The Legal Genealogist owes readers an apology.

Between the June week of the Genealogical Research Institute of Pittsburgh (GRIP) and a hard-to-diagnose technical issue with the website, the blog has been really quiet this week.

And it may not get a whole lot better for a while as the July GRIP is coming up fast, and the Midwest African American Genealogy Institute the same week, and then the Institute of Genealogy and Historical Research, and…

You get the picture.

But I did take a break for a short time and play a little with my own genealogical DNA results yesterday, just to see how the numbers stack up with even the limited support we can get from Ancestry’s ThruLines.

We all have 64 fourth great grandparents and 128 fifth great grandparents. If cousins married cousins, those numbers can change a bit in what’s called pedigree collapse.1 But I don’t have any known pedigree collapse that close (I have a set of fifth great grandparents who are also my sixth great grandparents so I start to lose unique individuals from my tree at that level), and that makes the fifth great grandparents a good level to look at.

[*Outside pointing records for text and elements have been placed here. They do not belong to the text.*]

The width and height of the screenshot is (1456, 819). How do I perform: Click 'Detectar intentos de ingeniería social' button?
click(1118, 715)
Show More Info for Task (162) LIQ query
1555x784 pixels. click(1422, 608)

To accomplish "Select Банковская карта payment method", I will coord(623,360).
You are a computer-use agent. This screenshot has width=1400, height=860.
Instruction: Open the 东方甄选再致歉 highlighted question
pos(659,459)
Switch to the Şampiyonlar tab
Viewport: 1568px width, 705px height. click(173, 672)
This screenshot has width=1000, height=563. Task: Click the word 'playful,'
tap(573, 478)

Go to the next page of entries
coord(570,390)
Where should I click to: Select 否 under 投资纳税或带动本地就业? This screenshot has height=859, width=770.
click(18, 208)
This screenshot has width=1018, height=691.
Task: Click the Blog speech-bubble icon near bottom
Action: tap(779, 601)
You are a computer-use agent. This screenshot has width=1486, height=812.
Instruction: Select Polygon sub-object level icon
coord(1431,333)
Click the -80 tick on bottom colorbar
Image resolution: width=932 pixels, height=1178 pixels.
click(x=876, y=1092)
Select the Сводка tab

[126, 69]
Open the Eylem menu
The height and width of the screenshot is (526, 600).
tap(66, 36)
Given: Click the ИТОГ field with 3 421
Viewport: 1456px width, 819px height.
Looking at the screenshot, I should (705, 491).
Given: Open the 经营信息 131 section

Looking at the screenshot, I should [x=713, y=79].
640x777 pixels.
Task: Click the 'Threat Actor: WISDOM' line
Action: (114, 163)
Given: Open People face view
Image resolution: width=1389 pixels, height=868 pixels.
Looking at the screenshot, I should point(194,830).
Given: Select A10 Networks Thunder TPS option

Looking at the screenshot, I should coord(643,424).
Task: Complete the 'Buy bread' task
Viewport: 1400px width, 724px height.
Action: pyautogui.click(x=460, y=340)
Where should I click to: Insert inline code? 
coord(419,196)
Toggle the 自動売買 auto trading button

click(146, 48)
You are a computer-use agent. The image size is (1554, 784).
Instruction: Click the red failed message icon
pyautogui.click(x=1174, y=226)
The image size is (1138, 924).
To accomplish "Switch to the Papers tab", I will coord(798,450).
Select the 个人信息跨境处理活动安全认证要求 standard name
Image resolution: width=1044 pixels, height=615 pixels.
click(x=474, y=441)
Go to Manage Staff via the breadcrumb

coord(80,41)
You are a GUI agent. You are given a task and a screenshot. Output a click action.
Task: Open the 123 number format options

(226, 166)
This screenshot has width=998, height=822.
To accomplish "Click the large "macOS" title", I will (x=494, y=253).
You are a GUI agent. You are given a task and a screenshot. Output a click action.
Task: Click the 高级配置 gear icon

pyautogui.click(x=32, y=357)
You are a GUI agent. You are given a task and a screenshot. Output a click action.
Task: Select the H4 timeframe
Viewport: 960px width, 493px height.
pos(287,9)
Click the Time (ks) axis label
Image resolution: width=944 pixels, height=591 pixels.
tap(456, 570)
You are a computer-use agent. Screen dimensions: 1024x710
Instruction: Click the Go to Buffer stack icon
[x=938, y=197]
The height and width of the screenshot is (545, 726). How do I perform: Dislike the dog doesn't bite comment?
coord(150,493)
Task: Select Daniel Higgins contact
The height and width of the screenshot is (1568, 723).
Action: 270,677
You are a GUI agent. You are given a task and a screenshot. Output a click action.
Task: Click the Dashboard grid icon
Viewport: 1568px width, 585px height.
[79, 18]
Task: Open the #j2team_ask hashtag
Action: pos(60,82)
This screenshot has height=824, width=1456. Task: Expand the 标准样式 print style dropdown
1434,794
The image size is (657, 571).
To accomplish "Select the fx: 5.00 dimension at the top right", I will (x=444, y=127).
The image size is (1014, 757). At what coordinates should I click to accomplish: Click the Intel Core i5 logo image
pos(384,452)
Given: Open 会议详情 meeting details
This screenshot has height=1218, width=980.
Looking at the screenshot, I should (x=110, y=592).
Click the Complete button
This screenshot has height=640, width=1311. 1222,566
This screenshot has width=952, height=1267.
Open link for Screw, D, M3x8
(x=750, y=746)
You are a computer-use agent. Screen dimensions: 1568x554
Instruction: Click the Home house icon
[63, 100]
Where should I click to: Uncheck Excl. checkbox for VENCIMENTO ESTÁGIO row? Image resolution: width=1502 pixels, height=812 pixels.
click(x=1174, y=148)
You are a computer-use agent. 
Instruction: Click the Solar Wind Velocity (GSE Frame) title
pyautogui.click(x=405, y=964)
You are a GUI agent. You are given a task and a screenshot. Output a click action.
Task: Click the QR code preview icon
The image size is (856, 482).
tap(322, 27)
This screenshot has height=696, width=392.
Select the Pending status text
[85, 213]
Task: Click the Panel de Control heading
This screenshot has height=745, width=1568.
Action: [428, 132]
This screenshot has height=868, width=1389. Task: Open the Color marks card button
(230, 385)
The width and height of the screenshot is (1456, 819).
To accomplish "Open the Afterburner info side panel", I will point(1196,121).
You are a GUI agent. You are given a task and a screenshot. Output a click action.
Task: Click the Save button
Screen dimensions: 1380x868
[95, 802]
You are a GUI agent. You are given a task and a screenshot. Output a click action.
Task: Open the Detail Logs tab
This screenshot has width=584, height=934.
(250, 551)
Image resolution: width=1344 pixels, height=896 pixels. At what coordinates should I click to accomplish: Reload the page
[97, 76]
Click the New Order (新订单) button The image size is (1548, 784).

So… remember how ThruLines works. It takes our trees and the trees of our known DNA matches and suggests the likely common ancestors. If the trees are wrong, the suggested common ancestors will be wrong. And even if the trees are right, ThruLines won’t account for DNA that may come down from another as-yet-unknown common ancestor who isn’t in one or both of the trees.2

All that being said, it still highlights the one reality of my ancestry: I have some lines that have a lot of genealogists (or at least a lot of DNA testers), some lines with darned few, and — sigh — the Germans still aren’t testing in high enough numbers to help out at all. Oh, and an awful lot of people who — like me — have no clue who the MRCA is in a particular line.

ThruLines screen capture

The lines with an abundance of testers? All from the U.S. southern states:

• In my Baker-Davenport line (Virginia to North Carolina), more than 100 matches even excluding those who are my close kin (sister, cousins, aunt and uncle).

• In my Wiseman-Davenport line (Virginia to North Carolina), more than 130 excluding close kin.

• In my Buchanan-Boswell line (Maryland to Virginia to North Carolina), more than 180 excluding close kin.

• And in my Jones-Pettypool line (yeah, you got it: Virginia to North Carolina), we’re pushing close to 300 matches.

And yes — sigh — the Bakers married the Davenports married the Buchanans married the Joneses, all in western North Carolina.

The lines with the fewest testers? The Germans, by a long shot. I have at least some documentation for 28 German fifth great grandparents. For 17 of them, I have exactly one match: my sister. For one more, my matches are my sister and my niece (who should match me on the others but hasn’t added them to her tree). For another eight, I have two matches: my sister and a fourth cousin, whose second great grandparents emigrated to the United States in the 1850s. We have, of course, no matches in common since you don’t get shared matches on Ancestry if you don’t share at least 20cM of DNA in common, and I only share one 8cM segment with this fourth cousin.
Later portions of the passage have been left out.